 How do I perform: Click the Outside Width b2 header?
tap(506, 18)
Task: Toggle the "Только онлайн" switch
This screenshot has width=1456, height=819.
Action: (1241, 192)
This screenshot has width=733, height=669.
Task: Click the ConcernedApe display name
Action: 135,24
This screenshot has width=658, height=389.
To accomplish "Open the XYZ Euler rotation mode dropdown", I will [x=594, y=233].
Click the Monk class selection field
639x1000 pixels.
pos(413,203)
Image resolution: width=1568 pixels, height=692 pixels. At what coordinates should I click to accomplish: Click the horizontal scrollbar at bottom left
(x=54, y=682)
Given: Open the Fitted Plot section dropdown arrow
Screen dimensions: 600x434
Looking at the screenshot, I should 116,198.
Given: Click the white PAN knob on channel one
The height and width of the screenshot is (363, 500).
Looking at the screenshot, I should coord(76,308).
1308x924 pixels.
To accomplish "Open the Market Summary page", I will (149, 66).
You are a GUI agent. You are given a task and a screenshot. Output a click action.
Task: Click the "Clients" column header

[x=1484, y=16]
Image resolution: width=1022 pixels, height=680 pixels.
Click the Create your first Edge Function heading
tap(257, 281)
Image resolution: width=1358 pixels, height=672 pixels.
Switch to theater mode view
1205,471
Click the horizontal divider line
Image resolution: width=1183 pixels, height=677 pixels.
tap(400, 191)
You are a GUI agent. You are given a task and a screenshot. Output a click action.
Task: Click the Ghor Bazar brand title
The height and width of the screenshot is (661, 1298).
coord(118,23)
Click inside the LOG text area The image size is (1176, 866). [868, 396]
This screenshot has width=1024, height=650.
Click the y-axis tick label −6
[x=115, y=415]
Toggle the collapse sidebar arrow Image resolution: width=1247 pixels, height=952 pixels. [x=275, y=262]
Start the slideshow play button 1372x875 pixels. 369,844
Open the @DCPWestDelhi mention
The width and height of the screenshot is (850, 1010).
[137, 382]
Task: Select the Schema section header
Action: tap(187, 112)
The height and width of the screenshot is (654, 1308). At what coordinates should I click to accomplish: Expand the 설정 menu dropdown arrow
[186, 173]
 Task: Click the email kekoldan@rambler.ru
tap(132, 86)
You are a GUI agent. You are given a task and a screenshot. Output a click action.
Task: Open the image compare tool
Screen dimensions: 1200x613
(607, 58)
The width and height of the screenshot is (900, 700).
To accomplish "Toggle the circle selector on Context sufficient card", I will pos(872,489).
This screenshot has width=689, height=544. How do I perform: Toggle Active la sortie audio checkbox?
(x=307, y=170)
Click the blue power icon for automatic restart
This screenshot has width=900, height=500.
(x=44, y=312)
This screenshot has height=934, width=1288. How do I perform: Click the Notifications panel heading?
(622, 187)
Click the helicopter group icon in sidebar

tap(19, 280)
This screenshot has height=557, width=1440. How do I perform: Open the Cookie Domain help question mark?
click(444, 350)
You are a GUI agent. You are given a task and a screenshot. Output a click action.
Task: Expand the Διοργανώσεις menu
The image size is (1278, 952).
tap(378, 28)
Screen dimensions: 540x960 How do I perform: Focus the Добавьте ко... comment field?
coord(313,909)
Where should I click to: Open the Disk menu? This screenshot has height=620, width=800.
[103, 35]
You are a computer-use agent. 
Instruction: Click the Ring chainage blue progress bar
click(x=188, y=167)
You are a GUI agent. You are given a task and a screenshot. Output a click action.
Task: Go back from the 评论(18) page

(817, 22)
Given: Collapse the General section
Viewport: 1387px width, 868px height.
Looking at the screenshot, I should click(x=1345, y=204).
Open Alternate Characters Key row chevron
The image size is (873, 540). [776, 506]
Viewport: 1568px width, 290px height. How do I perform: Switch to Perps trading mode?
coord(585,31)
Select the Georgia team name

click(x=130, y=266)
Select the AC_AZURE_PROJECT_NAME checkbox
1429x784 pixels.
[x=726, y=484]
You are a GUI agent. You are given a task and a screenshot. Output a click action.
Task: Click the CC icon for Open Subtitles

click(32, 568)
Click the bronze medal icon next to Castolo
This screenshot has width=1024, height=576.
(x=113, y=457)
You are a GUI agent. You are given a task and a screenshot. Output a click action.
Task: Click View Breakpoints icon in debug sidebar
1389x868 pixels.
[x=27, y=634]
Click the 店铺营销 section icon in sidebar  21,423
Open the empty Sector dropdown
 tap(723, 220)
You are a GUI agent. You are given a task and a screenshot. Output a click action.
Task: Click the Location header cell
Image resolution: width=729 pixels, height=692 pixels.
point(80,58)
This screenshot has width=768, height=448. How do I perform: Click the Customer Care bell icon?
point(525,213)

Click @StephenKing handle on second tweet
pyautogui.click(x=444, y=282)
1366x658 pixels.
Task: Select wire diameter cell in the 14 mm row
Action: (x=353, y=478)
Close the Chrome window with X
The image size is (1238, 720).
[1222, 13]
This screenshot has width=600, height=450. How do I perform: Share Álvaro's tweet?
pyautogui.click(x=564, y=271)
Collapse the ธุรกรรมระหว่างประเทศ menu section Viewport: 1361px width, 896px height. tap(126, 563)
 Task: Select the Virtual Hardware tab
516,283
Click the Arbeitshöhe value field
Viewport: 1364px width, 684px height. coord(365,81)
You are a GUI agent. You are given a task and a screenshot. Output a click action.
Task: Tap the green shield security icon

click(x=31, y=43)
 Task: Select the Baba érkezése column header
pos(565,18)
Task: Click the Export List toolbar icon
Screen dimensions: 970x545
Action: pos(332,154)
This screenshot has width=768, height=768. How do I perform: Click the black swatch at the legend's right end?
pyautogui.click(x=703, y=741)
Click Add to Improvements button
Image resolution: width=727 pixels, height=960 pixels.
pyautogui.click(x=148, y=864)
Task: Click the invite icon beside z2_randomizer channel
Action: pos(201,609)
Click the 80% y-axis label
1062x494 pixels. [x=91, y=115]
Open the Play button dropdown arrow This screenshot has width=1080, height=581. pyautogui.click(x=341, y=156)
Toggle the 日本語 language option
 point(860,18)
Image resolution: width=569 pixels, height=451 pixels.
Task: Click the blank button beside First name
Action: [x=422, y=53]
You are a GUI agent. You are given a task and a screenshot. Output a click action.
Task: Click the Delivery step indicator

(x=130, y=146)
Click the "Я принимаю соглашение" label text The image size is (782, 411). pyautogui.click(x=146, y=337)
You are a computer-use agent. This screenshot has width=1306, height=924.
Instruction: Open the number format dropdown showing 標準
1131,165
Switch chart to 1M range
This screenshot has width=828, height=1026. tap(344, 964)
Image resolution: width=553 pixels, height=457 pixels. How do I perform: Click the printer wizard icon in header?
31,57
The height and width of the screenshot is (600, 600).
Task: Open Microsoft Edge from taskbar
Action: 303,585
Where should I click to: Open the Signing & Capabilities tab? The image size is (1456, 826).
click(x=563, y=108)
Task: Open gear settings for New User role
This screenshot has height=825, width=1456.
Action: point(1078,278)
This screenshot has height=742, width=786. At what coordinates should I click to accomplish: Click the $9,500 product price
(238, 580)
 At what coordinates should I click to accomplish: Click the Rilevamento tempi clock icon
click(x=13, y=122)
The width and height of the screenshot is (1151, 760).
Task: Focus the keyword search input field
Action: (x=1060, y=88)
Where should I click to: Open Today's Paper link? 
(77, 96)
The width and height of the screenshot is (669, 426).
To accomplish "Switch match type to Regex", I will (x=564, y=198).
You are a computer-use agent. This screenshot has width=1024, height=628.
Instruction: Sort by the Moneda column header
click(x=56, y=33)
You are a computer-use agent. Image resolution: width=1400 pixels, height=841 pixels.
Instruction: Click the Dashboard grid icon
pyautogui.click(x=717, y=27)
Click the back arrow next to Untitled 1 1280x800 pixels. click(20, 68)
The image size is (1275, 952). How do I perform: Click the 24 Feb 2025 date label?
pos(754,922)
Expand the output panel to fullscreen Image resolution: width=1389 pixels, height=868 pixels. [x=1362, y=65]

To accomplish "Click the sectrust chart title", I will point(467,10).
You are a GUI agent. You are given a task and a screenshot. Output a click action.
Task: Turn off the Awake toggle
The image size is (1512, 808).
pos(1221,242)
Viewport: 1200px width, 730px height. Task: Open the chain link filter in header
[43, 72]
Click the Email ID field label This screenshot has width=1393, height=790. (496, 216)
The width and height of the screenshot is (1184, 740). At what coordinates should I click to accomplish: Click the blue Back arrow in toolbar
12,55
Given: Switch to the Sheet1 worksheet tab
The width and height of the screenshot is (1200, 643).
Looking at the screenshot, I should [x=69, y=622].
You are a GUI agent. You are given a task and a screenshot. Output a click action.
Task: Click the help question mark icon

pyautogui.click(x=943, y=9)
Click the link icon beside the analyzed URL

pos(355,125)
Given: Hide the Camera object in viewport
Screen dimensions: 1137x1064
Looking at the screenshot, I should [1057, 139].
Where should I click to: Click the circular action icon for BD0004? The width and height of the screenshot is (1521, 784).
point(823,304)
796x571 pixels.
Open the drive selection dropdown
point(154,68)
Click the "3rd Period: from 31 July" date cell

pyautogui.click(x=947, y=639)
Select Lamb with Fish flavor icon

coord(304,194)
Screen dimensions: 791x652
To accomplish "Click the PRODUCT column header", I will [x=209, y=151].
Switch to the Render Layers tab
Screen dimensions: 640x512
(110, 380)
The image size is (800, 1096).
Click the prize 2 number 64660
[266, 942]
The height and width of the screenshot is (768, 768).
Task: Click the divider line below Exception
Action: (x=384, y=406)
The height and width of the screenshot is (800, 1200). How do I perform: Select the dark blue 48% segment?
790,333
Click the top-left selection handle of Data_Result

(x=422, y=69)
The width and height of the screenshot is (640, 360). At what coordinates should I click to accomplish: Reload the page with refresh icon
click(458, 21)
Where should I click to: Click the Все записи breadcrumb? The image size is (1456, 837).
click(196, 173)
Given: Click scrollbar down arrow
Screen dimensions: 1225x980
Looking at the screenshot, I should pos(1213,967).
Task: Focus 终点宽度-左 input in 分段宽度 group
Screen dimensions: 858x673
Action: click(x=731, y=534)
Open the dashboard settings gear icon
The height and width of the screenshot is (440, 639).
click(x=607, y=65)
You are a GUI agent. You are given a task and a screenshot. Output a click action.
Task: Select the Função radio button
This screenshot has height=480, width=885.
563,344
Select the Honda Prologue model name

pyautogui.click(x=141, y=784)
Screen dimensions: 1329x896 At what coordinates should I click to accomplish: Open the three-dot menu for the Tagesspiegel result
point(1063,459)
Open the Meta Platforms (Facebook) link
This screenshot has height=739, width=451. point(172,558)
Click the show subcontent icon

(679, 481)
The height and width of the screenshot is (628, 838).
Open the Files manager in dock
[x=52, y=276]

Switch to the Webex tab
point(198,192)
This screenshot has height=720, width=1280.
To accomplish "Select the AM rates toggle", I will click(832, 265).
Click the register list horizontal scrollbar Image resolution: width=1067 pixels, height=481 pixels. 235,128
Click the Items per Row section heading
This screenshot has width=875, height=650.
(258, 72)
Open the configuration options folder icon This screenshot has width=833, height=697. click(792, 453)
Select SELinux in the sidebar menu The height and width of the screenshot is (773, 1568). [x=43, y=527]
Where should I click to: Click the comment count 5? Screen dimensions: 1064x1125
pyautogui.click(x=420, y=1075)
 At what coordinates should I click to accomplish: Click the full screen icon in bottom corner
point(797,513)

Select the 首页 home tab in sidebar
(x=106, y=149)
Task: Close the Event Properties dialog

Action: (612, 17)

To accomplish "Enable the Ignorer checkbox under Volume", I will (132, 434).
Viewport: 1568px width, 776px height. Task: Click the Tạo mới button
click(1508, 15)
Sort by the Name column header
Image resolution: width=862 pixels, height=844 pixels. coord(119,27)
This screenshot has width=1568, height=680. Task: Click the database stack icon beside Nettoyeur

--

__Written exercise__: Show each line of the records in which the word "from" appears, copied in full.

__Completed task__:
Task: Go back from the 评论(18) page
Task: Open Microsoft Edge from taskbar
Click the "3rd Period: from 31 July" date cell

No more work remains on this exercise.